▸ Activity
Your answer must consist of exactly the lines below, starting with the line with "Task: Select the Source" and going on through the line with "Task: Click the dark circular services icon", and nothing else.

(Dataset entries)

▽

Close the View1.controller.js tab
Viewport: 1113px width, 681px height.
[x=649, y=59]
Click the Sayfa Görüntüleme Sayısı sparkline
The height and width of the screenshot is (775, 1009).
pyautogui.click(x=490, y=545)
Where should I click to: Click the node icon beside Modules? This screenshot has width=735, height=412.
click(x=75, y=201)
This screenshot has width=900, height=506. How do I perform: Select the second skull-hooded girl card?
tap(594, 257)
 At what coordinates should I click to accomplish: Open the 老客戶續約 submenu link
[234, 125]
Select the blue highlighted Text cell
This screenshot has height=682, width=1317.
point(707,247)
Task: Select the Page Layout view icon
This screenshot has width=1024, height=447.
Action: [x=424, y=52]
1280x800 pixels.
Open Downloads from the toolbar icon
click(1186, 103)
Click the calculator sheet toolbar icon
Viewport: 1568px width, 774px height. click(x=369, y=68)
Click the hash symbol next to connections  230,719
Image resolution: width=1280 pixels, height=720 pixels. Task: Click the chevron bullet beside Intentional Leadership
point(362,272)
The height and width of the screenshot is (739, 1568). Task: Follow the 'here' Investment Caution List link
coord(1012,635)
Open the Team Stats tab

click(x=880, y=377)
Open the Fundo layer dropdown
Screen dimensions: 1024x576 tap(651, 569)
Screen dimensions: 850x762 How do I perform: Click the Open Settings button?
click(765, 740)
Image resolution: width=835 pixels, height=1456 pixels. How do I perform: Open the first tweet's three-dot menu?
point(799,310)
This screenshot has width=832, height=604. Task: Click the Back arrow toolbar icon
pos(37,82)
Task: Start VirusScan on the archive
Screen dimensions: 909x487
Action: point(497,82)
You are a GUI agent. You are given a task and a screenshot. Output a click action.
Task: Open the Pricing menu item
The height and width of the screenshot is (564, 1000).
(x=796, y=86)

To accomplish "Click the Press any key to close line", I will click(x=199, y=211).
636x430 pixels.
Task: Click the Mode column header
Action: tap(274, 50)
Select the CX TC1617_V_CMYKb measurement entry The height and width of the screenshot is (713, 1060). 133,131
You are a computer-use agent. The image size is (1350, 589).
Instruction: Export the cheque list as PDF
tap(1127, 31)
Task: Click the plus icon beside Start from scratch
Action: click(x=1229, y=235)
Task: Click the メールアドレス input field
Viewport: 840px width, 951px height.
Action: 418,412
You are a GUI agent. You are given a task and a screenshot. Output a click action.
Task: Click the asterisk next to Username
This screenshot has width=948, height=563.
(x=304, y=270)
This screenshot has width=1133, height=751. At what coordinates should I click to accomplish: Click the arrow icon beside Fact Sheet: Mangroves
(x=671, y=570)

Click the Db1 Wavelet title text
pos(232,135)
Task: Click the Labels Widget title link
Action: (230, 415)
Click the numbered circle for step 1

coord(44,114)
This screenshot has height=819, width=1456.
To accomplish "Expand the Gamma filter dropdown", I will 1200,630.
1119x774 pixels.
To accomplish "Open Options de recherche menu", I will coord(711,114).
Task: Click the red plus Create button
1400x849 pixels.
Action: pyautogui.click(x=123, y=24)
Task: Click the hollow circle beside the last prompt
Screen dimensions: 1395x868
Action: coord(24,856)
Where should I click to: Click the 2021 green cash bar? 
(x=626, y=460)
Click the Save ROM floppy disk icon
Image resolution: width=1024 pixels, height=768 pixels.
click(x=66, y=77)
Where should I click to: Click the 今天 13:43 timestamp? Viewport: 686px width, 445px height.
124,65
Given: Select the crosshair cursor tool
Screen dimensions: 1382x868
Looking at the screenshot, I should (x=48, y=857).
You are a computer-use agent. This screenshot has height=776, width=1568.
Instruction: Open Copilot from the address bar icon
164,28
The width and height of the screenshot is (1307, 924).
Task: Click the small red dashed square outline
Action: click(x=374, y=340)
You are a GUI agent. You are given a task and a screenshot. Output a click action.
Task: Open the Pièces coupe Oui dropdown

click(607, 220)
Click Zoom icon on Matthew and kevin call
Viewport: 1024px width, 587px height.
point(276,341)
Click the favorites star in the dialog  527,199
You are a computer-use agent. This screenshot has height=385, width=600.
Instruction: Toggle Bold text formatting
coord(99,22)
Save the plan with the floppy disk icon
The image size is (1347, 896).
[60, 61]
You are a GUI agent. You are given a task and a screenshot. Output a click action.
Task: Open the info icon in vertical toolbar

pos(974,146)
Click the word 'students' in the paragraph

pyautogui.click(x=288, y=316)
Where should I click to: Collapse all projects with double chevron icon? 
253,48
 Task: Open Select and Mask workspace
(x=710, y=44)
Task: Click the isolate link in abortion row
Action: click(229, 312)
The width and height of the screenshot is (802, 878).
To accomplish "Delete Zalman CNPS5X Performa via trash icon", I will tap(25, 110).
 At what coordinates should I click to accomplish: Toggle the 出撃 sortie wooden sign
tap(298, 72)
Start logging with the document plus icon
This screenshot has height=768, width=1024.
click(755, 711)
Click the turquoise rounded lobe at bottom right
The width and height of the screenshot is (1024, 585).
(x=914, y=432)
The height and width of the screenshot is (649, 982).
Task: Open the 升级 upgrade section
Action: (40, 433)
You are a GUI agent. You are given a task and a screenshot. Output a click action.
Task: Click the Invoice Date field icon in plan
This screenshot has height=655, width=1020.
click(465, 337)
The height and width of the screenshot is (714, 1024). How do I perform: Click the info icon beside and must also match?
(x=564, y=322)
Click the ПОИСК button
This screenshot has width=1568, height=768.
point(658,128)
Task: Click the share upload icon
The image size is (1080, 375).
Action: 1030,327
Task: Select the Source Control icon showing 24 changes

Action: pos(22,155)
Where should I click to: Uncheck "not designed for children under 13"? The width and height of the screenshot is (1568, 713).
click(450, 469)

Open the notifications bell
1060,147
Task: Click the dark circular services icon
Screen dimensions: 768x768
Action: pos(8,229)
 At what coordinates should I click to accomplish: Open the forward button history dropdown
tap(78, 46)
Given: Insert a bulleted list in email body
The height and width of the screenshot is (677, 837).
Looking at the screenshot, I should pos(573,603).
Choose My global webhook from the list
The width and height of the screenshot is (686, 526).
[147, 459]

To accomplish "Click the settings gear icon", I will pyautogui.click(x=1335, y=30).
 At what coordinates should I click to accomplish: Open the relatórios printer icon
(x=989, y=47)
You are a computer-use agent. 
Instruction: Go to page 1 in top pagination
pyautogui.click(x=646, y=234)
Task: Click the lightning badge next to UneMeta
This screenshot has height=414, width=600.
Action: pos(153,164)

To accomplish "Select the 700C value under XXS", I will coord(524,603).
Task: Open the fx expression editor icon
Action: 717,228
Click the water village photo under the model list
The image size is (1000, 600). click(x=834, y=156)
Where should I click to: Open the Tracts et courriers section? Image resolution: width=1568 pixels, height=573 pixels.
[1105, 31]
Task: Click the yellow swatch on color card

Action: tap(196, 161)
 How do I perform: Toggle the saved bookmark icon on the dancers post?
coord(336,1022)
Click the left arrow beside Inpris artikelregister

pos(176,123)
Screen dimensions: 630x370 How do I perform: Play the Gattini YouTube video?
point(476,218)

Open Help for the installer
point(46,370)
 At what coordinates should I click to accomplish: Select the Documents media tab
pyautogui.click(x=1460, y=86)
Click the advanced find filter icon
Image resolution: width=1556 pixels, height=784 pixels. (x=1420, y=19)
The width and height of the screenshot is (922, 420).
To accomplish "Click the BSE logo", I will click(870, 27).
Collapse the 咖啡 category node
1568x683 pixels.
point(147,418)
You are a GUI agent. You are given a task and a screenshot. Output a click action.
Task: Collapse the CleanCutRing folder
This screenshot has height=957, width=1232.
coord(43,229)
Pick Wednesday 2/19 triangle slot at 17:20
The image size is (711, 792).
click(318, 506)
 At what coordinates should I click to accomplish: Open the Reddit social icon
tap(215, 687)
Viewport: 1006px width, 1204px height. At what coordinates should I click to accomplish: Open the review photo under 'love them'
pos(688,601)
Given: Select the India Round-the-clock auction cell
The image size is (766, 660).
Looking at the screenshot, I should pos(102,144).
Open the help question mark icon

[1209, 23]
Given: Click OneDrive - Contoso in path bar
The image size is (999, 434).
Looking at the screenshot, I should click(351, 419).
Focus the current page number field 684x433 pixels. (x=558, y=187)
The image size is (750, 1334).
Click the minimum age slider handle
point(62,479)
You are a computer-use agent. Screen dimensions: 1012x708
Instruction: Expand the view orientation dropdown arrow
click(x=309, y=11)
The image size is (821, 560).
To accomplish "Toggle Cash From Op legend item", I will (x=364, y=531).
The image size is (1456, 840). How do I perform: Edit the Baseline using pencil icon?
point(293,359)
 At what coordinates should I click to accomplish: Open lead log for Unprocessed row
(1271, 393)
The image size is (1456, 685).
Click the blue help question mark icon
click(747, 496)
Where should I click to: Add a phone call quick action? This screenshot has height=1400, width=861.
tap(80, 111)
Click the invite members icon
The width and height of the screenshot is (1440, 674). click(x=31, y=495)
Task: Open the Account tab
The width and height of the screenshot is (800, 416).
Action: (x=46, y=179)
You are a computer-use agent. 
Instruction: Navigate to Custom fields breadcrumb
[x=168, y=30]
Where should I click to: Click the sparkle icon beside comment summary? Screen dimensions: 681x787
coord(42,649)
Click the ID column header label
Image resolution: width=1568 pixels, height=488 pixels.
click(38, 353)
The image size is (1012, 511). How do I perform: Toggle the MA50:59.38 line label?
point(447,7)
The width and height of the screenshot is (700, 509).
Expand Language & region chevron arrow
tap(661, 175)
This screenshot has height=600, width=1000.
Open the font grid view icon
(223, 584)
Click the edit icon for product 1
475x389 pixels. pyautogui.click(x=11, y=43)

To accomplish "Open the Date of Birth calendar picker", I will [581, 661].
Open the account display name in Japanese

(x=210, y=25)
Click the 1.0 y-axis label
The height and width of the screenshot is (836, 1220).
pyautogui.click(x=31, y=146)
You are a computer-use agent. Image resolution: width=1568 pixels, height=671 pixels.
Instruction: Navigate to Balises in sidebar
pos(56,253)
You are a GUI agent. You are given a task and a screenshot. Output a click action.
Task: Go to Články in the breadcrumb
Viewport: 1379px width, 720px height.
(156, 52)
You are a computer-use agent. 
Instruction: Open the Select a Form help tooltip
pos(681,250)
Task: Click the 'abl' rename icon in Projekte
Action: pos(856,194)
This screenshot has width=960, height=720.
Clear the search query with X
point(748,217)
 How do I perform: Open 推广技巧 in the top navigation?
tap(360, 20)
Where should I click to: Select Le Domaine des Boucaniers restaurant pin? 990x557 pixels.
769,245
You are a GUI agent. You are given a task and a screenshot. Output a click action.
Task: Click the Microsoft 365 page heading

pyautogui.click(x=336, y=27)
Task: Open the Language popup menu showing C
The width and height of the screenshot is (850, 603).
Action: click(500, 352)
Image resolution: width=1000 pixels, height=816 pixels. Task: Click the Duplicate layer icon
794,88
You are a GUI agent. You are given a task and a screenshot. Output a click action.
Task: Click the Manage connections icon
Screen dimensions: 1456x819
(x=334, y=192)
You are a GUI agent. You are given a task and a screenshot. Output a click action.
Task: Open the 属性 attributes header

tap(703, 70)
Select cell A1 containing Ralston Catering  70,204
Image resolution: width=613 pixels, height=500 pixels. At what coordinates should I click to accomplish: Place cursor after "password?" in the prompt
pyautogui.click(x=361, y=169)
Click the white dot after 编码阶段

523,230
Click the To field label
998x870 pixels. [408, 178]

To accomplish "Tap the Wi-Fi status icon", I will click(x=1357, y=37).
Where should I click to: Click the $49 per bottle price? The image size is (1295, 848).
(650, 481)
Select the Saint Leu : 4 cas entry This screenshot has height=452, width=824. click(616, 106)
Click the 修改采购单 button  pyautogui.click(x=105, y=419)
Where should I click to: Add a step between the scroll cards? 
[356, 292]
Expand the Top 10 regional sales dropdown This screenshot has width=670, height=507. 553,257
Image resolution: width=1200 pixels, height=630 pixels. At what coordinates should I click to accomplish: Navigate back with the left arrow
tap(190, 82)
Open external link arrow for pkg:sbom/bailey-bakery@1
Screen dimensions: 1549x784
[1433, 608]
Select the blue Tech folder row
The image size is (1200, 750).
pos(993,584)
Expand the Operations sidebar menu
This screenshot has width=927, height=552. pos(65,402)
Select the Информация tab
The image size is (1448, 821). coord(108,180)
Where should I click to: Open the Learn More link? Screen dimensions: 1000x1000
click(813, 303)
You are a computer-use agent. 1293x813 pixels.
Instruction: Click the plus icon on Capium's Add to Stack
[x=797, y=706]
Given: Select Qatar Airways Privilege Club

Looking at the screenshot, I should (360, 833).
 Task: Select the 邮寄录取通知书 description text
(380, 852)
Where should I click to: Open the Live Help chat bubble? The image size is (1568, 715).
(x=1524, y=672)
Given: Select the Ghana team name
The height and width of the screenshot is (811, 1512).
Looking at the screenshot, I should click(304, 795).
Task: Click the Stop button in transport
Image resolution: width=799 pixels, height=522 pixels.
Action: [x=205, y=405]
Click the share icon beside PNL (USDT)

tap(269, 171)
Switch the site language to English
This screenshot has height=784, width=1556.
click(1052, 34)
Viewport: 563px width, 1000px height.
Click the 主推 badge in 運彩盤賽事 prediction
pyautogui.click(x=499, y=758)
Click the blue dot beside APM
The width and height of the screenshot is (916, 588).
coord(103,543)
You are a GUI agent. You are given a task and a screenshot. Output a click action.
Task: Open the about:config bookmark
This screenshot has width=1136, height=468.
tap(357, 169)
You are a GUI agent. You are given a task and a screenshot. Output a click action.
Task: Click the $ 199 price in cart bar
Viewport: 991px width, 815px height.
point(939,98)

△

▸ Response to the exercise
Task: Select the Source Control icon showing 24 changes

Action: pos(22,155)
Where should I click to: Uncheck "not designed for children under 13"? The width and height of the screenshot is (1568, 713).
click(450, 469)

Open the notifications bell
1060,147
Task: Click the dark circular services icon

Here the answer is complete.